Table 1 Relevant parameters of the test system

Table 2 Soil resistivity data of the test system

Figure 8 shows the current field results for the grounding electrode. The deviation between the results calculated by the RNM and CDEGS is very small (within 5%), which shows the validity of the RNM. Besides, the maximal step voltage and the surface current density are both within the safety limit [15], which meets the requirements of the project.

Fig. 8

Current field results of the grounding electrode

Figure 9 shows the temperature field results calculated using the FVM at a depth of 3.5 m after 120 days of mono-polar operation. Figure 10 shows the temperature variation with time at the hottest point (as marked in Fig. 9) under different soil thermal conductivities. Because the CDEGS software does not calculate the temperature field, the FVM results are compared with results based on previously published formulas [16].

Fig. 9

Temperature field results by the FVM at a depth of 3.5 m

Fig. 10

Temperature variation at the hottest point

Comparing the FVM time-domain simulation results and the calculated results by published formulas in Fig. 10, it can be seen that the time-domain temperatures are much smaller, because the published formulas are based on the assumption that there is no heat conduction in the problem domain. However, the heat conduction is taken into account in the time domain simulation. It can be concluded from Fig. 10 that soil thermal conductivity must be taken into account, even for quite low thermal conductivities (e.g. λ = 0.1 W/(m·°C)), to avoid unrealistic amounts of heat storage in the surrounding soil. A full study should also consider when electrode-induced heat flows become insignificant compared to the underlying soil heat flows.

For practical HVDC projects, the soil temperature should always be kept below the boiling point of water, which puts a demand on the current density in the soil (the dimension of the grounding electrode). As mentioned above, the highest temperature calculated by the previously published formulas is always higher than the time-domain simulation result. In this regard, the time-domain simulation based on FVM provides an important alternative way to check the temperature requirements at the basic design stage of HVDC projects, which could lead to better use of the grounding electrode without extending its dimension.

4 Conclusion

This paper introduces the resistance network model for calculating the current field in the soil region around HVDC grounding electrodes. The method is highly applicable, and can be efficiently computed in practical HVDC projects.

Comparing the results of the resistance network method and the CDEGS, software the deviation between them is less than 5%, which shows the accuracy of the resistance network method.

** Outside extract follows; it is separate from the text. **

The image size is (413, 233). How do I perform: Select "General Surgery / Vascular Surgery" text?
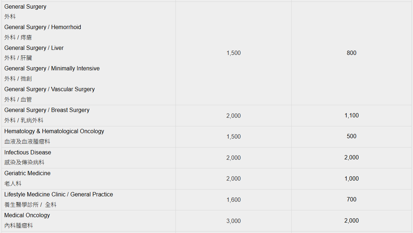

This paper also introduces the time-domain simulation of the temperature field based on FVM using the finite volume method, which is an alternative and more realistic way than previously published formulas to estimate the maximum soil temperature for the basic design in actual projects to the experience formulas. By taking into account the thermal conductivity of the soil the FVM avoids over-estimating the soil temperature.